# My First Yarn



## Aozora (Jan 13, 2014)

It's a big accomplishment and I wanted to share it in a group where other people understand why I am so proud of it despite some unevenness in size and a lot of slubs. I know when I'm about to make a slub and some of the time I can fix it, so I will get better and more consistent over time.

The wool is Blue Face Leicester, and it has a lovely sheen and softness in the finished yarn. I'm really pleased with how nicely it plied and how much better it looks when it was plied and not just a single.

The pink yarn was dyed with avocado pits. I was aiming for dusty pink and hit the nail on the head the very first time I ever dyed anything. But whoa the smell!
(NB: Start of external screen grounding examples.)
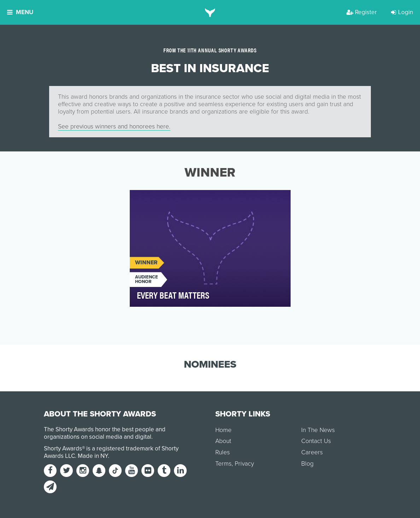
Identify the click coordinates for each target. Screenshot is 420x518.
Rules (222, 452)
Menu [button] (20, 12)
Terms (223, 464)
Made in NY (93, 456)
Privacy (244, 464)
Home (223, 430)
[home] (210, 12)
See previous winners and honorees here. (114, 126)
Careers (312, 452)
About (223, 441)
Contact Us (316, 441)
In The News (318, 430)
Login (402, 12)
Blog (307, 464)
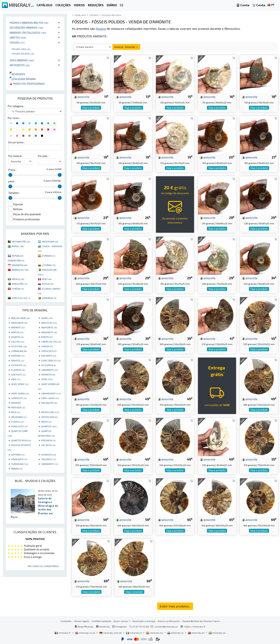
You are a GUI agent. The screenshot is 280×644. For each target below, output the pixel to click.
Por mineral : (15, 156)
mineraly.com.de (111, 632)
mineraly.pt (196, 632)
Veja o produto (91, 108)
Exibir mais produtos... (175, 606)
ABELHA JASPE (20, 318)
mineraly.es (155, 632)
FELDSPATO (48, 365)
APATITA (17, 332)
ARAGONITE (49, 332)
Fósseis (17, 42)
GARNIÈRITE (49, 370)
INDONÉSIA (19, 265)
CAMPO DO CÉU (51, 342)
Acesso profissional (169, 621)
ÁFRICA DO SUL (21, 298)
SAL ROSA (48, 445)
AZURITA (17, 337)
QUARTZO (49, 426)
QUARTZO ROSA (21, 440)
I gave it to my mom as a birthday present, since I don't knit and this yarn is not sturdy enough for weaving. Maybe as a weft.


----------



## stars at night (Mar 12, 2021)

Aozora said:


> It's a big accomplishment and I wanted to share it in a group where other people understand why I am so proud of it despite some unevenness in size and a lot of slubs. I know when I'm about to make a slub and some of the time I can fix it, so I will get better and more consistent over time.
> 
> The wool is Blue Face Leicester, and it has a lovely sheen and softness in the finished yarn. I'm really pleased with how nicely it plied and how much better it looks when it was plied and not just a single.
> 
> ...


not bad at all...a lot better than my poor overspun pile of worms for my beginning...relax, it gets better!


----------



## Evons hubby (Oct 3, 2005)

Ahhh nice, but I was looking forward to reading some tall tale about being shipwrecked on a deserted island or something!


----------



## altair (Jul 23, 2011)

^ Hee hee!

I think you did a lovely job and think it'll only get better from here


----------